The ceiling just got higher
Wall Street is doing that thing where it keeps raising the bar while the high jumper is still in midair. In the last 72 hours, Yardeni Research, RBC Capital Markets, and HSBC all bumped up their S&P 500 targets, and Yardeni’s Ed Yardeni grabbed the loudest megaphone by lifting his year-end call to 8,250.
That’s not a typo. It’s now the highest published target on the Street, sitting about 11.5% above Friday’s record close. Translation: the bulls are basically saying, “Yes, the market is expensive-ish. No, we’re not done here.”
The bull case: earnings are doing the heavy lifting
Yardeni’s pitch is pretty simple: earnings are moving up so fast that the market is getting dragged higher behind them like a shopping cart with a busted wheel.

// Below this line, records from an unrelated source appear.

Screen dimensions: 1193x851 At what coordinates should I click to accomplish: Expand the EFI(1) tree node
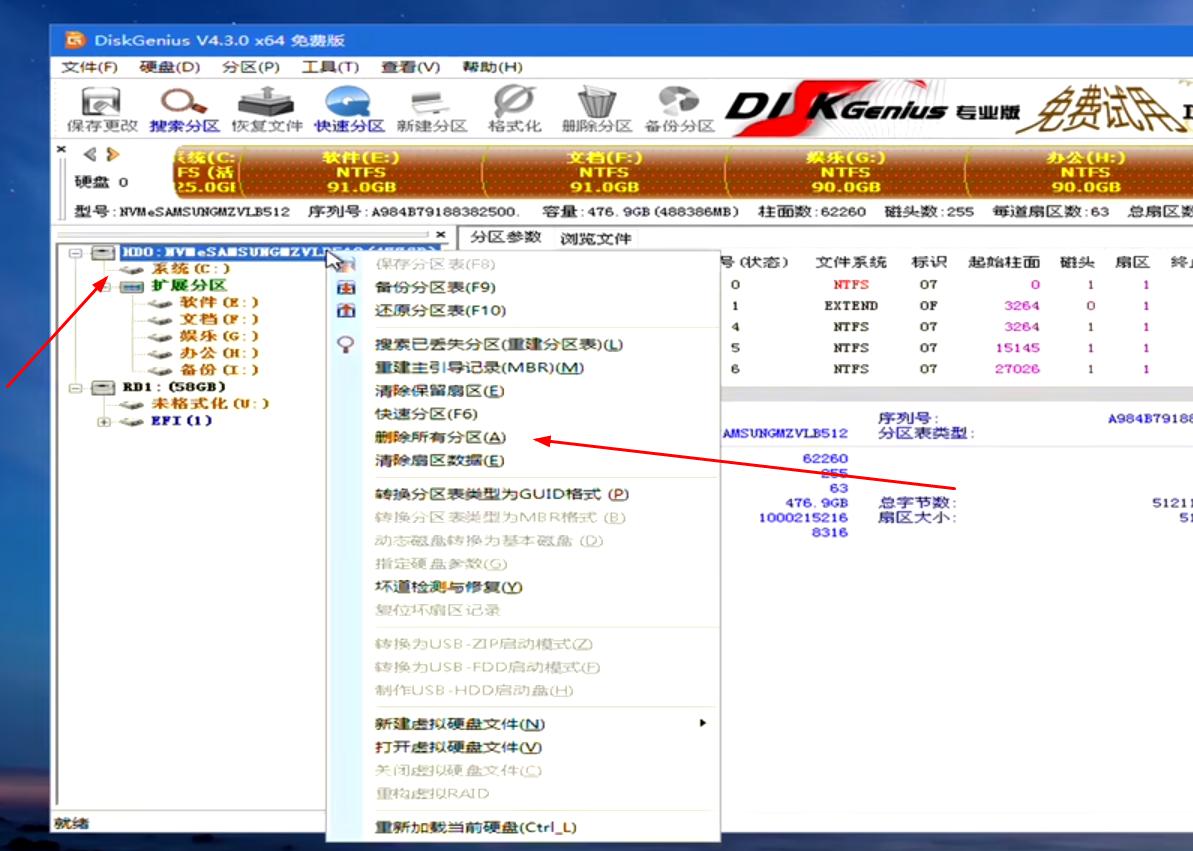pos(104,421)
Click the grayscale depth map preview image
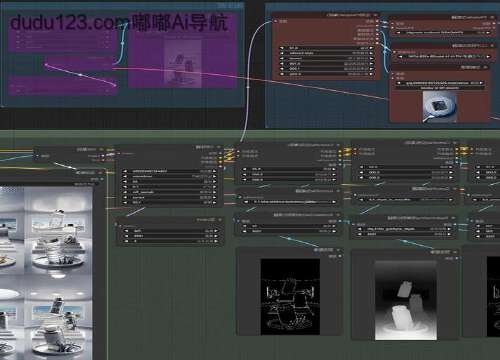The width and height of the screenshot is (500, 360). point(406,300)
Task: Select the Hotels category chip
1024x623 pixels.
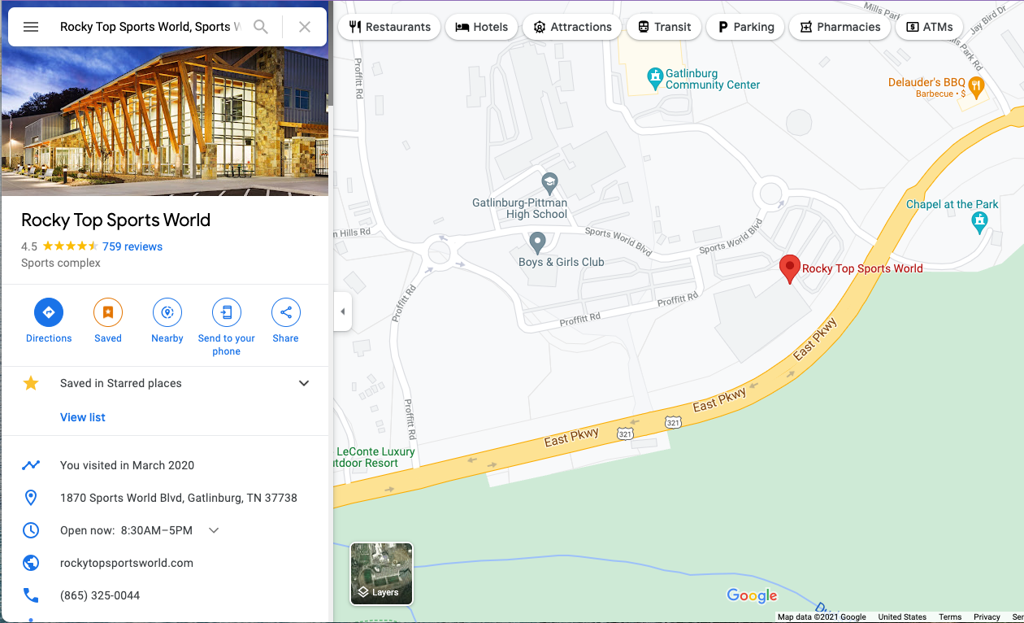Action: pyautogui.click(x=482, y=27)
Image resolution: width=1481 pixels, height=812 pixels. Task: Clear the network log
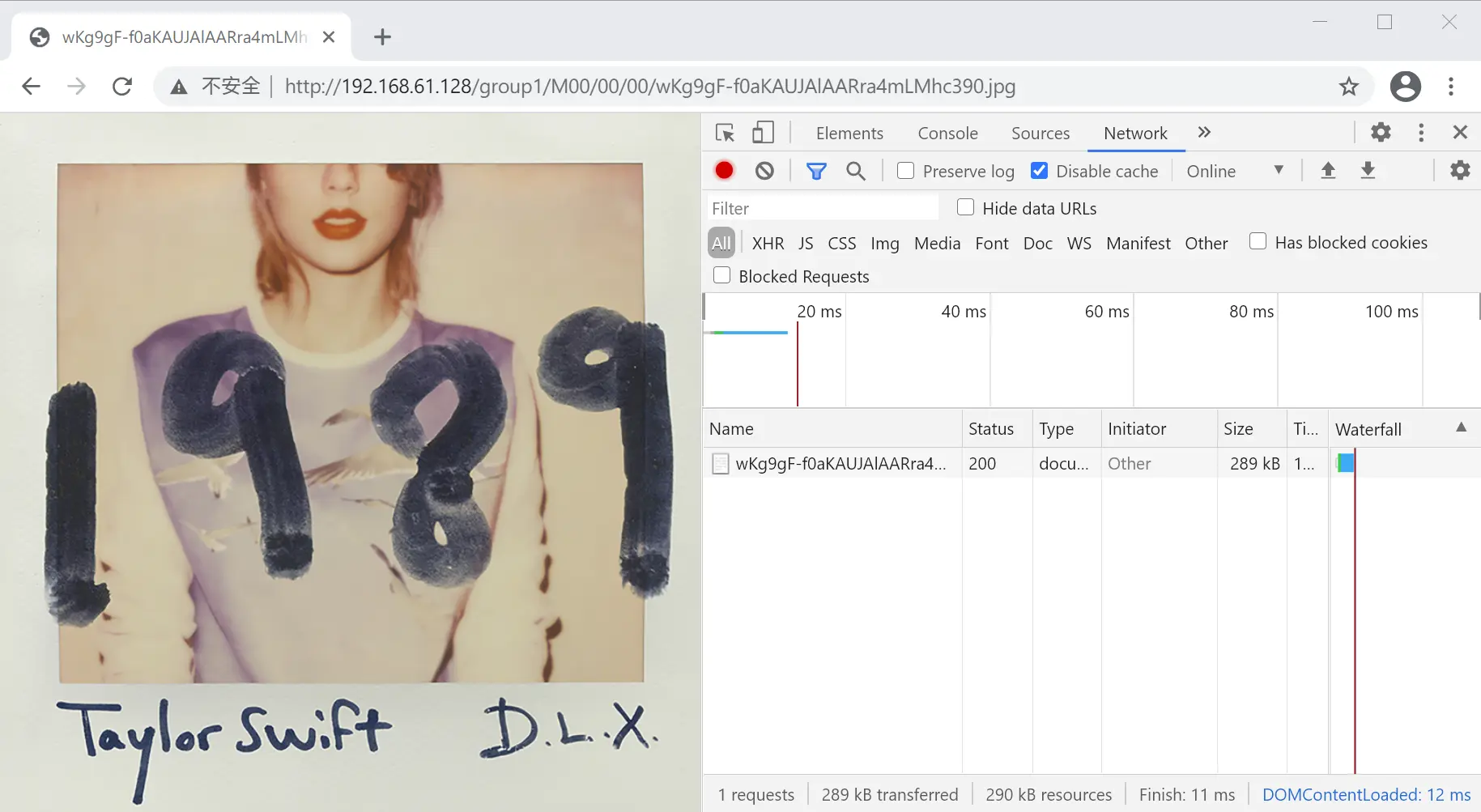[x=764, y=171]
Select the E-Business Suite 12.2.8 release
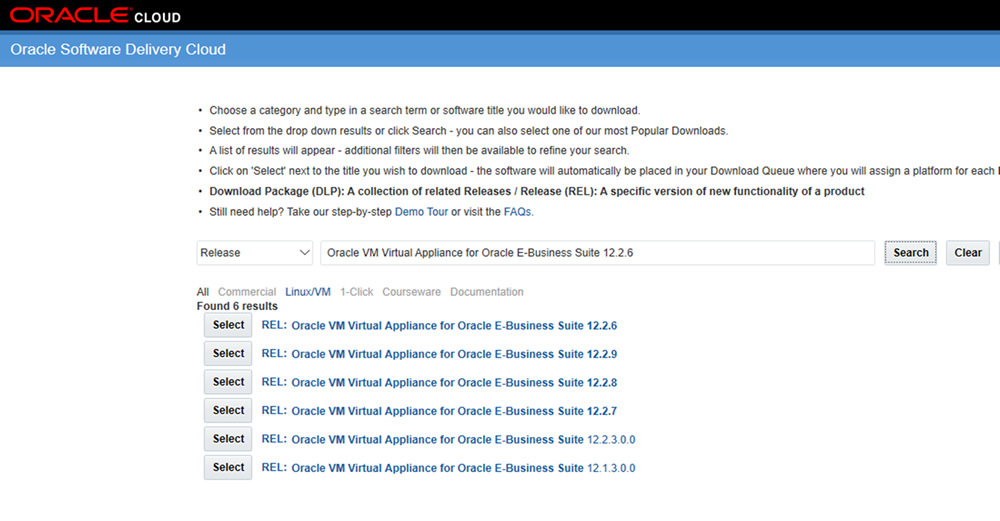 (228, 382)
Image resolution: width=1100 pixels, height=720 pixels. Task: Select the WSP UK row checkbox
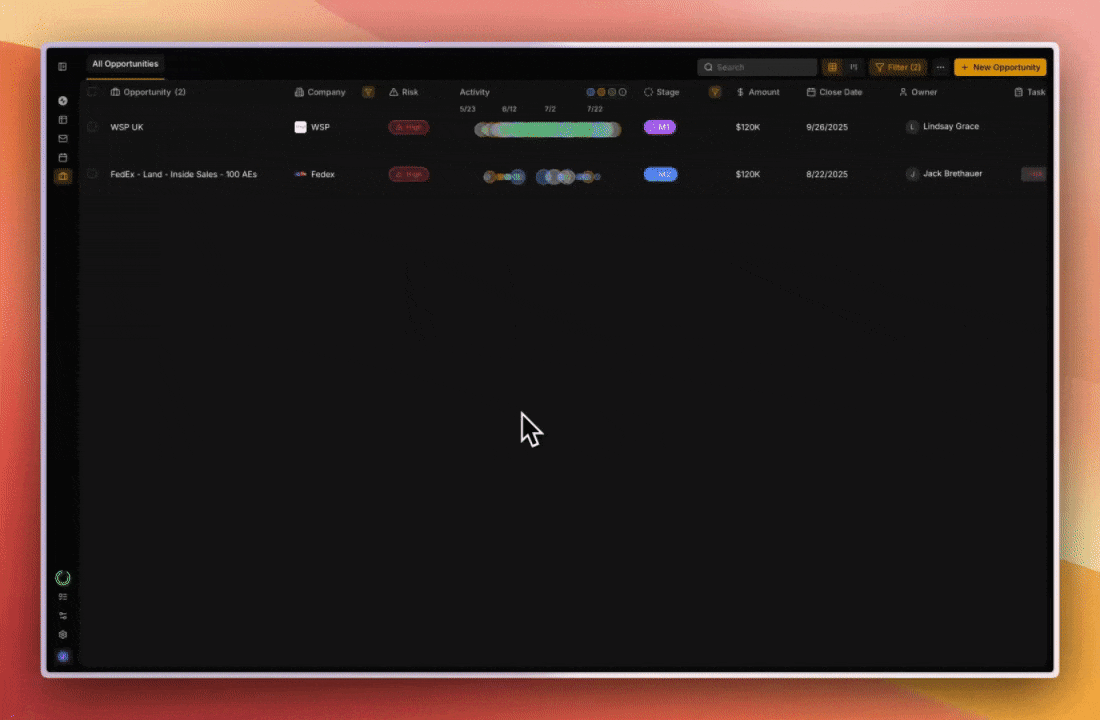92,127
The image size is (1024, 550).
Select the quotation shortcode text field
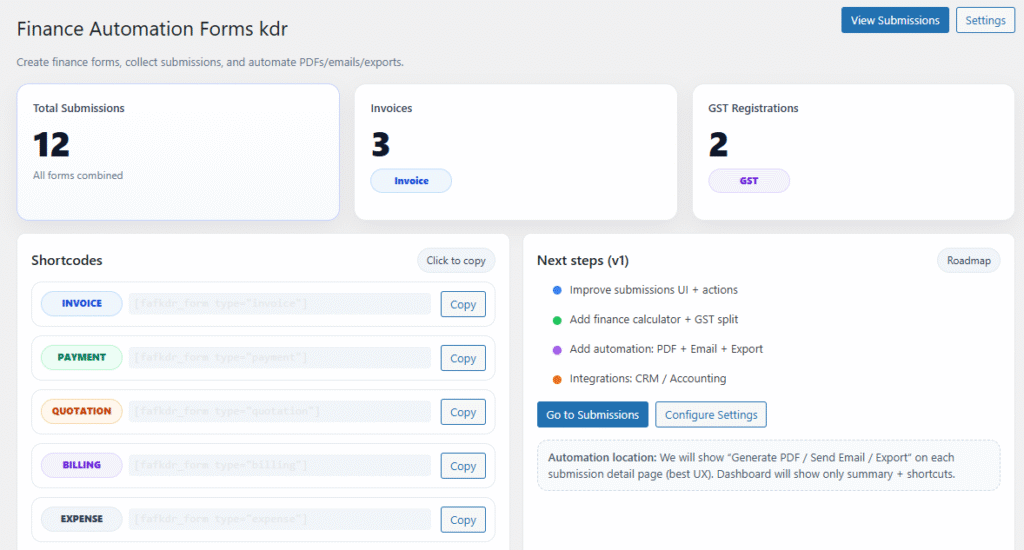pos(280,412)
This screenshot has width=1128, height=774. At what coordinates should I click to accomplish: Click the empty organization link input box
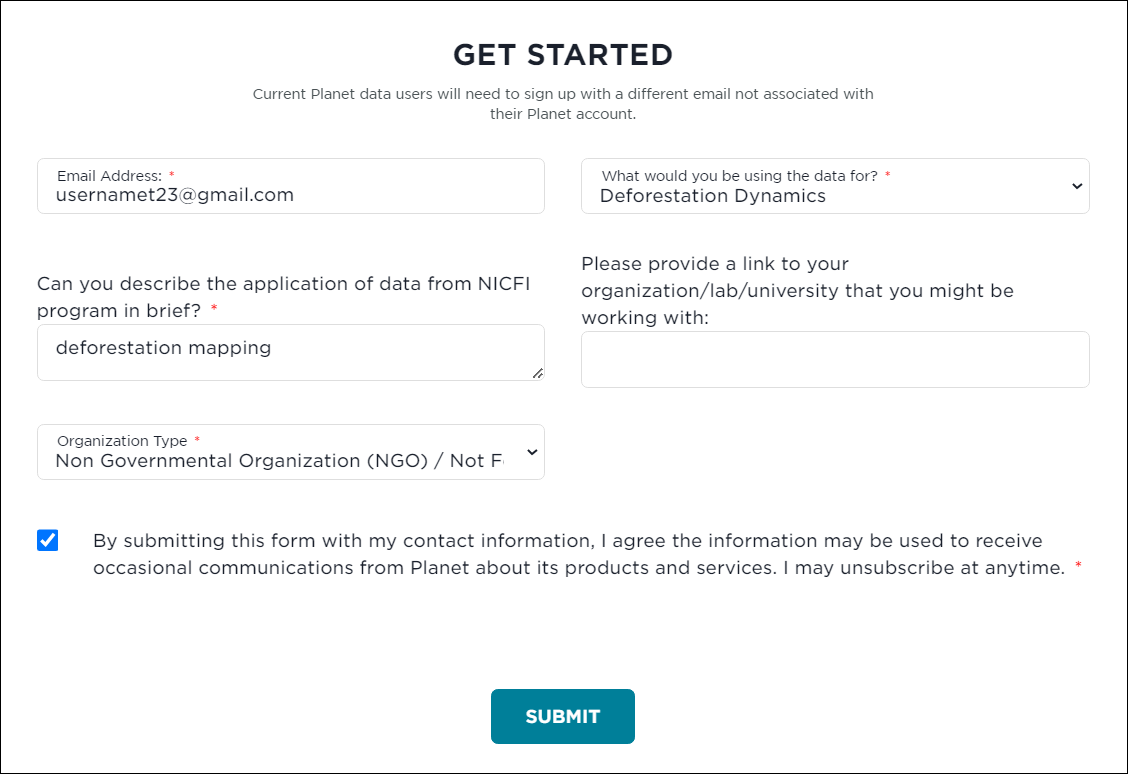[x=835, y=359]
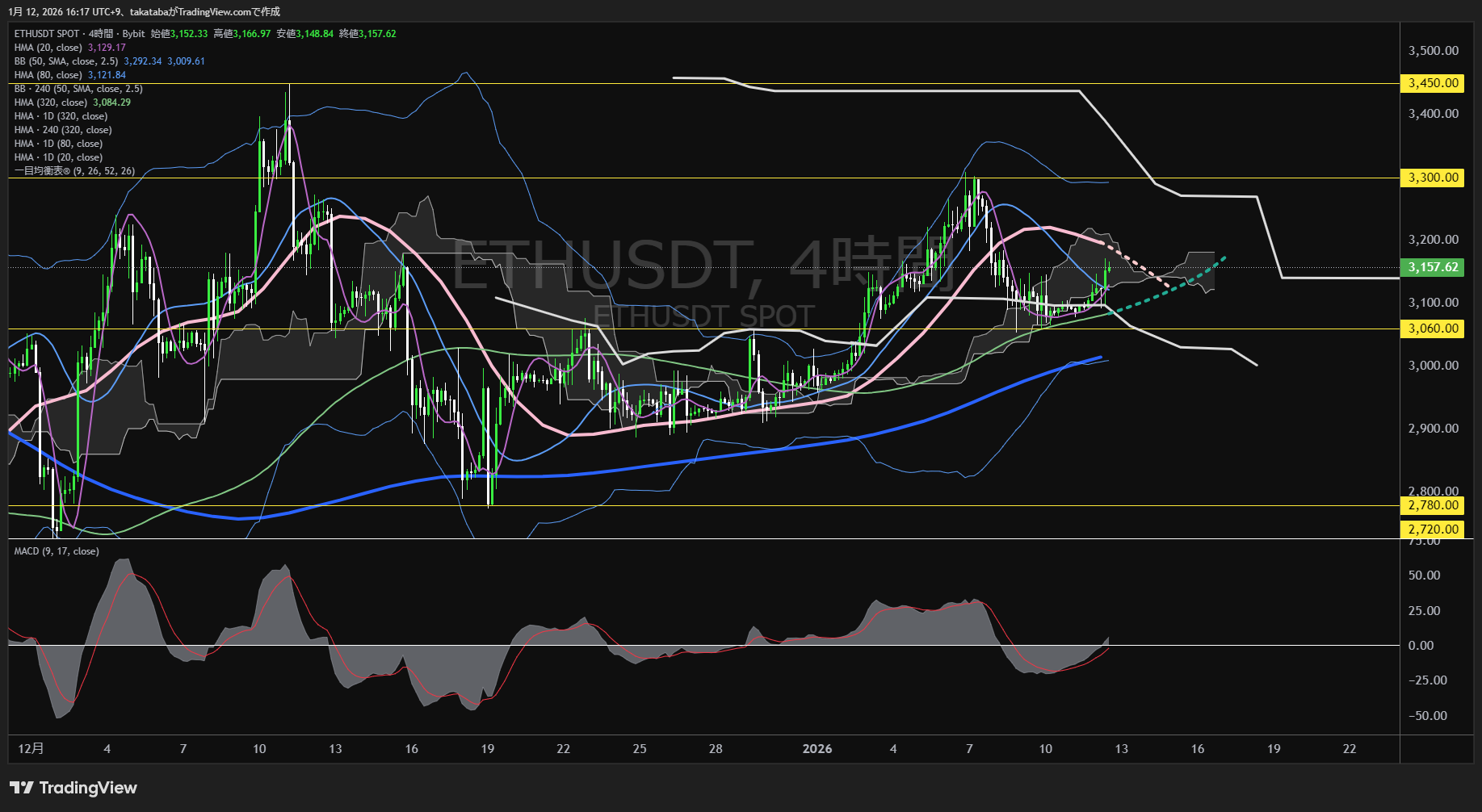Select the 2,780.00 price level label

point(1433,505)
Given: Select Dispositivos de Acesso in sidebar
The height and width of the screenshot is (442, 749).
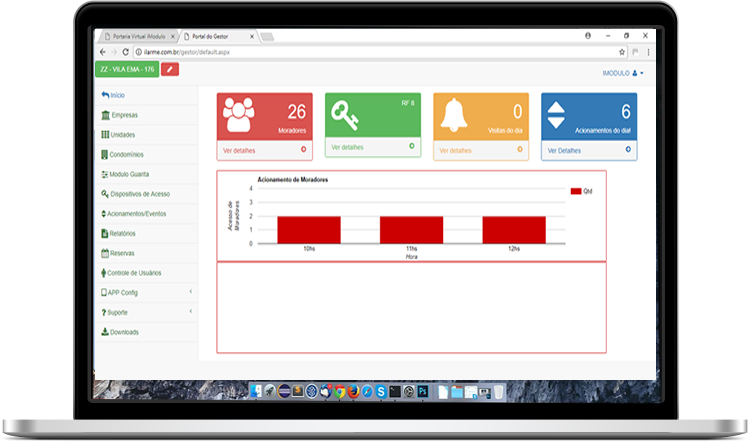Looking at the screenshot, I should click(140, 194).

He called the move an “earnings-led meltup,” which is finance-speak for: companies keep printing better numbers, so investors keep paying up.
- Yardeni raised his year-end target from 7,700 to 8,250.
- RBC moved its target to 7,900 from 7,750.
- HSBC nudged its year-end 2026 target to 7,650 from 7,500.
But there’s a catch, because there’s always a catch
RBC’s Lori Calvasina basically split the market into two camps: the AI winners and everybody else trying to keep up. HSBC said the same thing in softer language, warning that the rally still looks narrow.
That matters because when a handful of giant names do the heavy lifting, the index can look healthier than the average stock underneath it. It’s a little like a group project where one person did the whole thing and everyone still gets an A.
Big picture: the Street is getting more optimistic, but investors still need breadth — not just a few mega-cap superheroes — if this rally is going to keep its swagger.